_ИСХОДНЫЙ ТЕКСТ_
════════
Министр Сергей Лавров, любитель итальянского покроя при дворе кремлевского султана (как говорят в Milano Quadrilatero della Moda), однажды заметил, что Владимир Путин планировал СВО в Украине, находясь на связи с тремя советниками: Иваном Грозным, Петром Великим и Екатериной Великой. За этой иронией скрывается отрезвляющая реальность: самодержавие – вовсе не случайность, а скорее преднамеренная система, выкованная в насилии и поддерживаемая страхом. От России Ивана XVI века до Кремля Путина эта модель выдержала испытание временем, вознаграждая лояльность отжатыми с помощью силовиков активами и наказывая инакомыслие ссылкой или смертью. А по ту сторону Атлантики теперь уже Дональд Трамп с успехом адаптирует кремлевские методы к некогда казавшейся незыблемой американской демократии.

Как это получилась у любимого царя Сталина и у любителя Сталина Владимира Путина

Первый царь России Иван Грозный кодифицировал этот архетип в XVI веке с помощью Опричнины – политики государственного террора, которая защищала личные владения царя, отнимала земли у бояр и казнила инакомыслящих. Это были не столько чистки, сколько экономическое оружие, перераспределяющее собственность среди лоялистов, и инструмент финансирования бесконечных царских войн. Спустя столетия Сталин возродил эту модель, усовершенствовав ее с индустриальной точностью. НКВД копировал опричников даже в одежде, ликвидируя кулаков и соперников вождя, в то время как пропаганда, воплощенная в фильме1945 года Сергея Эйзенштейна "Иван Грозный", переосмыслила жестокость царя как искусство госуправления и объявила ее благодеянием. Запрет Сталина второй части фильма только подчеркивал: террор был не средством, а самой целью, служащей созданию единого государства. Сегодня Путин возродил опричнину как копирайтер, пишущий сценарий для эпохи государственного капитализма и гибридных войн. Прекрасный фильм "Царь" Павла Лунгина (2009) заново это переосмысливает, и отточенные в КГБ методы Путина – широко освещаемые уголовные процессы, переписывание истории и показательные убийства идут прямо по сталинскому сценарию. Насилие с этой точки зрения является таинством и признаком власти, и Путин совершает его с ритуальным рвением и технологическим совершенством, расширяя круги репрессий, поскольку сейчас в России нет неприкасаемых, кроме очень узкого круга его друзей. Как пишет Дмитрий Шушарин в своей книге "Русский тоталитаризм": "Такова природа вертикально организованного убийства, технологии царских и диктаторских чисток – они должны дойти до подножия пирамиды".
════════
[Сохранённые записи]
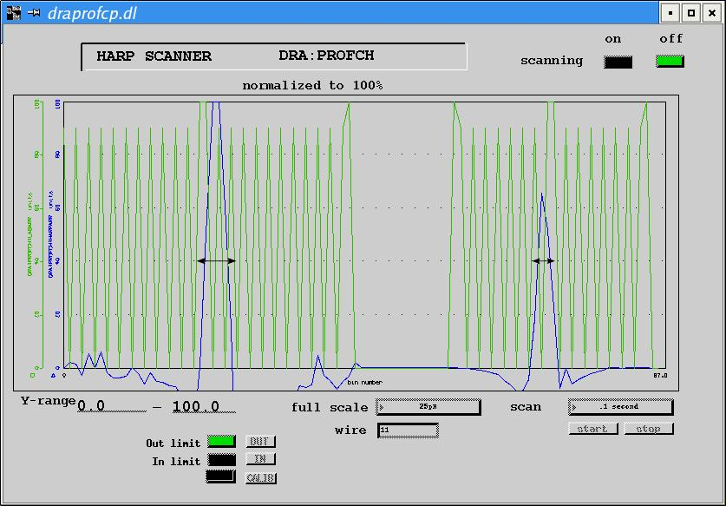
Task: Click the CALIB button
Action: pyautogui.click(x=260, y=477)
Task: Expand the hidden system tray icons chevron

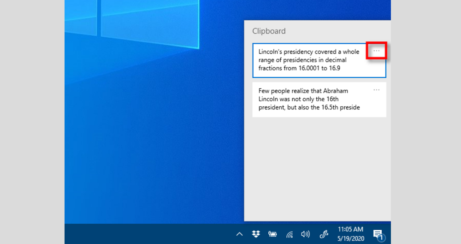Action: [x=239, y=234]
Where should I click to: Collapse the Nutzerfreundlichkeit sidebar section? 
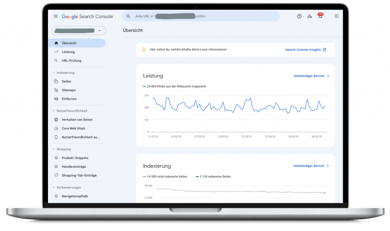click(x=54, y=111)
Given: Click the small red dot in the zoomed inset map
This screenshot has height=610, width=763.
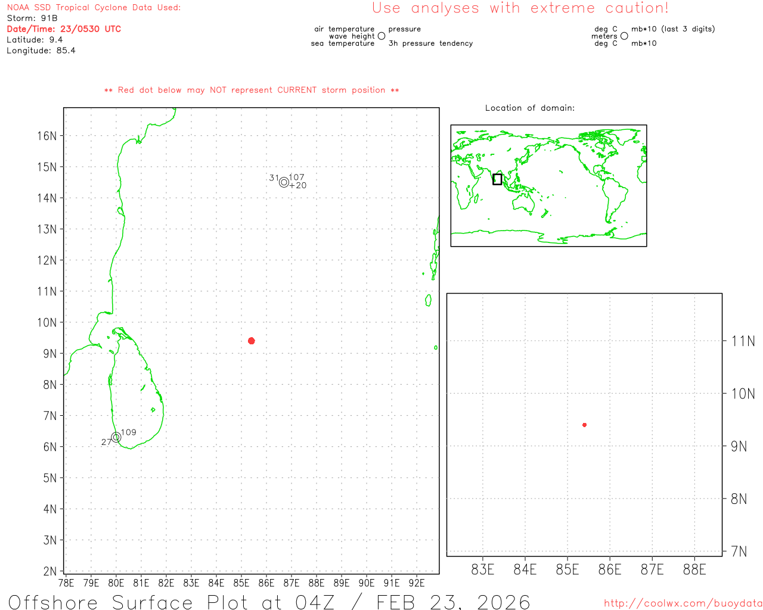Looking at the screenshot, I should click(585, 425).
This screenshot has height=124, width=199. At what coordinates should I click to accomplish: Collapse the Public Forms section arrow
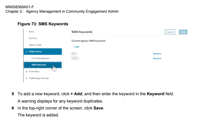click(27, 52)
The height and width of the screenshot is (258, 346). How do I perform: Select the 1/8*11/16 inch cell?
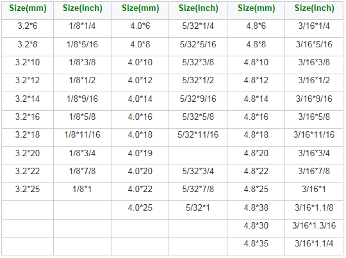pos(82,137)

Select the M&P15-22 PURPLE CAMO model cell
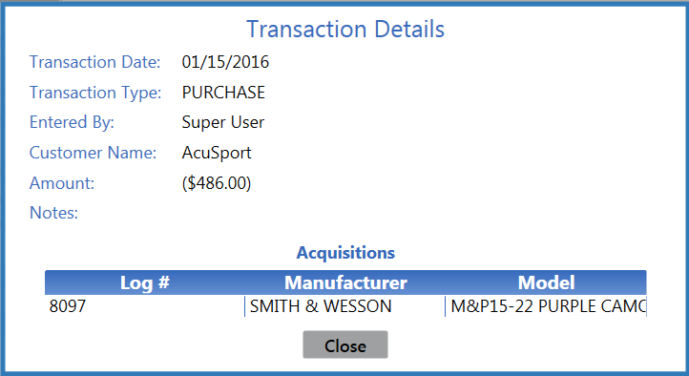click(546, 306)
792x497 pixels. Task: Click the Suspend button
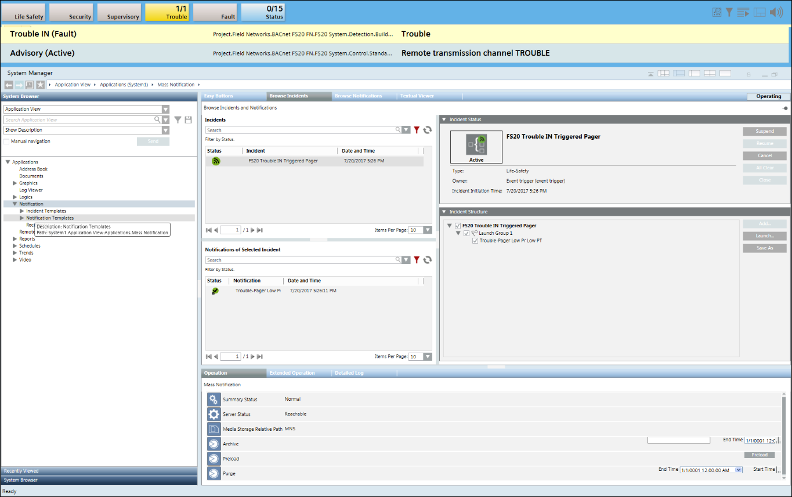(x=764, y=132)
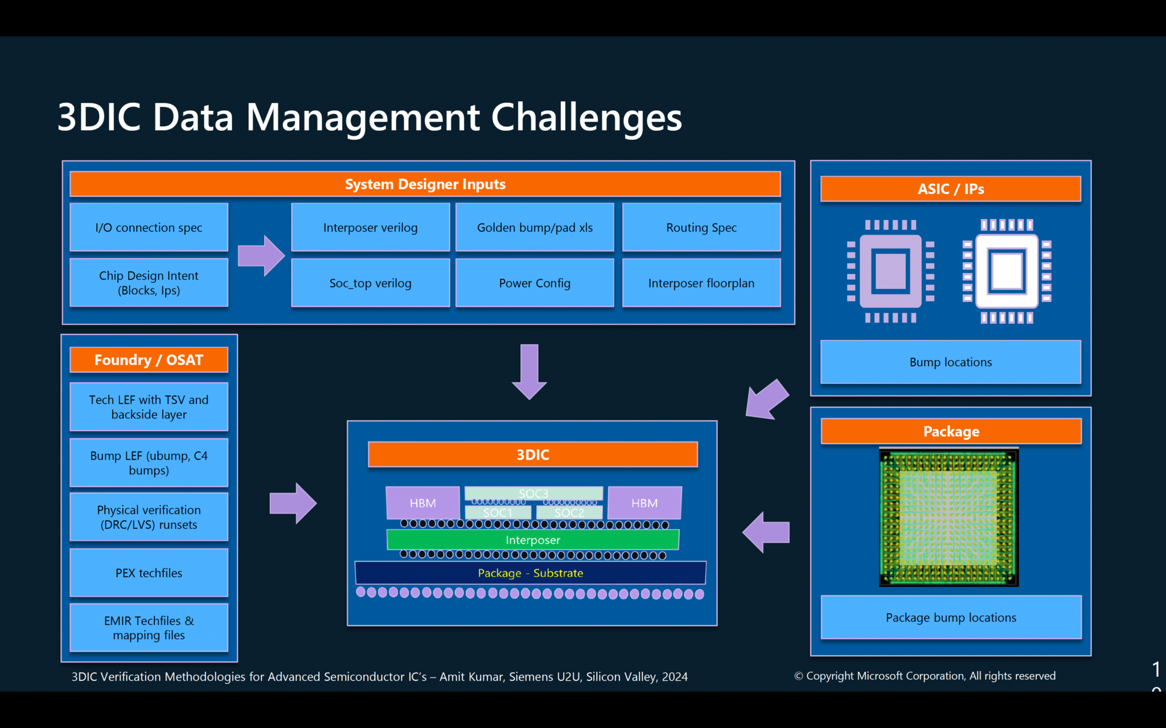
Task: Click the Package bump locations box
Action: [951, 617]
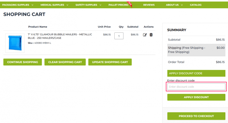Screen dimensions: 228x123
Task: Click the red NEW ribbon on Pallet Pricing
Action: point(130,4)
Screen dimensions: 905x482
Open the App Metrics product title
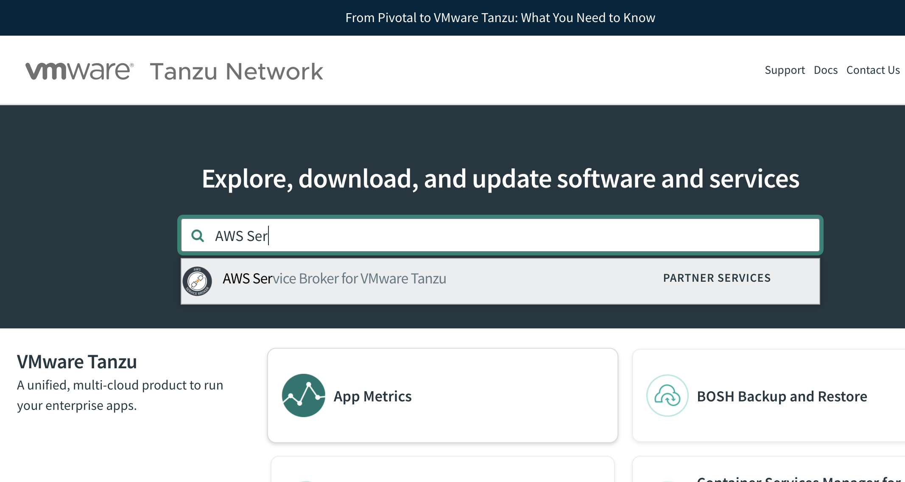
════════
_ОПИСАНИЕ ЗАДАЧИ_
В каком году, согласно исходному тексту, вышел фильм Павла Лунгина «Царь»? Отвечайте, опираясь только на исходный текст.

_РЕЗУЛЬТАТ_
В 2009 году.